The expected result is every line of the records, printed exactly.

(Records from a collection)
------------------------------------

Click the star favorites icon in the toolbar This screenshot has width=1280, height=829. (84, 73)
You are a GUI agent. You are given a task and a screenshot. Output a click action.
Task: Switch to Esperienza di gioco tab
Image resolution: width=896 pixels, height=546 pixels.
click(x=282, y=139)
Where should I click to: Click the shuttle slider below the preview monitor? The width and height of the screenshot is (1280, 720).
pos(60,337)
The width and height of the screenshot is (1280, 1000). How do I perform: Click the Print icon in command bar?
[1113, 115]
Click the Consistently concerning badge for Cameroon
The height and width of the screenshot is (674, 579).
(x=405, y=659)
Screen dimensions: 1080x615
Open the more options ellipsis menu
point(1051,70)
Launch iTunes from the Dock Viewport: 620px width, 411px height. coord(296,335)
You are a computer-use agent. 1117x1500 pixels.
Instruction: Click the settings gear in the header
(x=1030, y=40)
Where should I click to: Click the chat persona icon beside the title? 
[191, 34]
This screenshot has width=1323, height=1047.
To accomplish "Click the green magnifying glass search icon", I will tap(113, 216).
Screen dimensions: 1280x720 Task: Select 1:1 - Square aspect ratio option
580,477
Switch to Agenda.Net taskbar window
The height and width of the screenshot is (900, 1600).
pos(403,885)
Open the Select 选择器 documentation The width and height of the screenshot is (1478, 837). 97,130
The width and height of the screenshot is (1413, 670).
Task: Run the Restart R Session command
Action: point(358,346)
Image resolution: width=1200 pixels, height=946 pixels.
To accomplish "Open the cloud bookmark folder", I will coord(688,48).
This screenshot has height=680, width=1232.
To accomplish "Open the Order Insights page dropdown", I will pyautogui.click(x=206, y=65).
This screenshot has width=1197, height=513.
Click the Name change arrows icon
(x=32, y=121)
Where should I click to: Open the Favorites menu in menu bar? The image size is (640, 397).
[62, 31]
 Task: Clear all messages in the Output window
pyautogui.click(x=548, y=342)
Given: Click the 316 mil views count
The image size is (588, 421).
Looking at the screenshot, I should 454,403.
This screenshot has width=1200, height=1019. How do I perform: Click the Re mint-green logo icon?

------------------------------------

◆ EXPECTED OUTPUT
Click the star favorites icon in the toolbar This screenshot has width=1280, height=829. (84, 73)
You are a GUI agent. You are given a task and a screenshot. Output a click action.
Task: Switch to Esperienza di gioco tab
Image resolution: width=896 pixels, height=546 pixels.
click(x=282, y=139)
Where should I click to: Click the shuttle slider below the preview monitor? The width and height of the screenshot is (1280, 720).
pos(60,337)
The width and height of the screenshot is (1280, 1000). How do I perform: Click the Print icon in command bar?
[1113, 115]
Click the Consistently concerning badge for Cameroon
The height and width of the screenshot is (674, 579).
(x=405, y=659)
Screen dimensions: 1080x615
Open the more options ellipsis menu
point(1051,70)
Launch iTunes from the Dock Viewport: 620px width, 411px height. coord(296,335)
You are a computer-use agent. 1117x1500 pixels.
Instruction: Click the settings gear in the header
(x=1030, y=40)
Where should I click to: Click the chat persona icon beside the title? 
[191, 34]
This screenshot has width=1323, height=1047.
To accomplish "Click the green magnifying glass search icon", I will tap(113, 216).
Screen dimensions: 1280x720 Task: Select 1:1 - Square aspect ratio option
580,477
Switch to Agenda.Net taskbar window
The height and width of the screenshot is (900, 1600).
pos(403,885)
Open the Select 选择器 documentation The width and height of the screenshot is (1478, 837). 97,130
The width and height of the screenshot is (1413, 670).
Task: Run the Restart R Session command
Action: point(358,346)
Image resolution: width=1200 pixels, height=946 pixels.
To accomplish "Open the cloud bookmark folder", I will coord(688,48).
This screenshot has height=680, width=1232.
To accomplish "Open the Order Insights page dropdown", I will pyautogui.click(x=206, y=65).
This screenshot has width=1197, height=513.
Click the Name change arrows icon
(x=32, y=121)
Where should I click to: Open the Favorites menu in menu bar? The image size is (640, 397).
[62, 31]
 Task: Clear all messages in the Output window
pyautogui.click(x=548, y=342)
Given: Click the 316 mil views count
The image size is (588, 421).
Looking at the screenshot, I should 454,403.
This screenshot has width=1200, height=1019. How do I perform: Click the Re mint-green logo icon?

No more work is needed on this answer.